The Ravi Coltrane Quartet

Saturday nights in Philadelphia usually brings  big name to to town for the Jazz community. This weekend was no exception. Ravi Coltrane, the son of legendary saxophonist John Coltrane, came into town to bring some warmth to a city full of Brotherly Love. He brought along some friends that are proven in their own right. On guitar we have guitarist Adam Rogers, Dezron Douglas on bass, and E.J. Strickland on the drum kit. These guys brought their A game to town with a mixture of ballads such as Lush Life to the classic fan choice of the evening, Giant Steps. To be in a family of royalty with the last name of Coltrane, Ravi is a very humble individual. Talking with all the musicians and hanging around to also enjoy the jam session that followed his show. It’s always a good thing when you can see musicians of all walks of life sharing and having fun.

We Love You Elvin

Growing up in Morrisville, Pa, we were a close knit community.  Some families were larger than others, and we pretty much knew all of the members. Myself, we had six kids. Other families that I remember back then, growing up in the 1970’s had 6,7, and 8 kids. The Velez’s had 7 kids, and I knew them all. When I heard that the eldest was going through a tough time of his life, I felt that there would be a lot of love in the room for this occasion. Was I wrong? Nope. As I pulled up to the catering hall, there were people outside mingling. The parking lot was packed similar to a wedding reception. This however, was more than a wedding reception. This was a celebration of family, friendship, love, and life.

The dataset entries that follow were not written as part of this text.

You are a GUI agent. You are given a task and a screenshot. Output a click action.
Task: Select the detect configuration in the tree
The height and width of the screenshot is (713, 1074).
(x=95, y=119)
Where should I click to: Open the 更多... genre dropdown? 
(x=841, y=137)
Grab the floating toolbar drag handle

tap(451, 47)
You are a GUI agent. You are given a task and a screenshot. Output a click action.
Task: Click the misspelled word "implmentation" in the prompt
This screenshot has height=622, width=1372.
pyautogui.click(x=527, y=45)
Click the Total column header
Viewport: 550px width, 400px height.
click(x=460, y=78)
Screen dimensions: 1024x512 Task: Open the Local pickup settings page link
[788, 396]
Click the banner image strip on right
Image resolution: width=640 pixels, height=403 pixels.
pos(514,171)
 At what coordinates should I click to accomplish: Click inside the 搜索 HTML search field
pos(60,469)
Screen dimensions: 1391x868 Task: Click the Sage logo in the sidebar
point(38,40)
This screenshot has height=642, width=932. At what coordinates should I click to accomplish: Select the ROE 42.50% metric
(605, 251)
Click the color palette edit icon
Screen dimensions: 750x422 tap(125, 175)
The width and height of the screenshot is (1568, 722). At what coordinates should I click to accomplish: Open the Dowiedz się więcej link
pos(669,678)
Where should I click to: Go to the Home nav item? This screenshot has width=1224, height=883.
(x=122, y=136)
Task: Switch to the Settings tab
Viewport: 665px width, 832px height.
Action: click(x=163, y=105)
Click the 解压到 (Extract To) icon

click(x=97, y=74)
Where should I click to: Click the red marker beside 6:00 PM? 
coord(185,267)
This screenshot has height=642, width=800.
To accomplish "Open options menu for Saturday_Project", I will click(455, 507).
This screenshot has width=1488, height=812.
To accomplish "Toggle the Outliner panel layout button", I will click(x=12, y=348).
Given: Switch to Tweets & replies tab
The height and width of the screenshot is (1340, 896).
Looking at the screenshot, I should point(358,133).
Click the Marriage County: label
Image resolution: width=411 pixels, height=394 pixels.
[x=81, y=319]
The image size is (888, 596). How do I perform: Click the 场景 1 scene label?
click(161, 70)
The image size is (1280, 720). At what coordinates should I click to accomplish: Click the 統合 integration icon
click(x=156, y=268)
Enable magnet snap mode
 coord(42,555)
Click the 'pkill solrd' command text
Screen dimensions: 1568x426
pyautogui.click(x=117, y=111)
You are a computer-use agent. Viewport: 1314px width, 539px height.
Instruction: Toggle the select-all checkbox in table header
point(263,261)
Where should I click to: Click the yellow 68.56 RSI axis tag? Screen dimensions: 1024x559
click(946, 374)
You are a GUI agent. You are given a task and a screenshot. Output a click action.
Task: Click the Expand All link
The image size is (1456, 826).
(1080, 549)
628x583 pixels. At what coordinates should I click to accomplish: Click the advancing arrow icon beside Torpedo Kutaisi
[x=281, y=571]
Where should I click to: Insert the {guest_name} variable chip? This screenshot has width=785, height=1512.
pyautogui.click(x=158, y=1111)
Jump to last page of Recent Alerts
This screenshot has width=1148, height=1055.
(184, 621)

Elvin has bladder cancer, and although while giving a speech, he didn’t know the technical name for it, we all know the results all too well of this terrible sickness. We’ve all lost someone to this, but this warrior is here for the full fight. If you’ve ever met Elvin, you would never know he was under any doctor’s care. He can brighten a room of 500 people. If the lights blew, you could read a book by standing next to Elvin. That’s what people showed up for, to be near Elvin and show him that he’s the reason for some of the happiness in their lives. His family showed gratitude with some great food and a truckload of door prizes. If you didn’t come, you missed out on enough prizes to send Oprah’s crowd home with. In these images, I tried to show the vibe of the room that evening with what seemed to be over 300 people, all in celebration of Elvin. I saw some people I’ve seen recently and some I haven’t seen since I rode a Big Wheel. Talking and laughing, food and drink, family and friends, yes, if you know Elvin, if you grew up with Elvin, if you work with Elvin and you missed this occasion, reach out to him. Keep fighting Elvin. You have a whole group of soldiers behind you.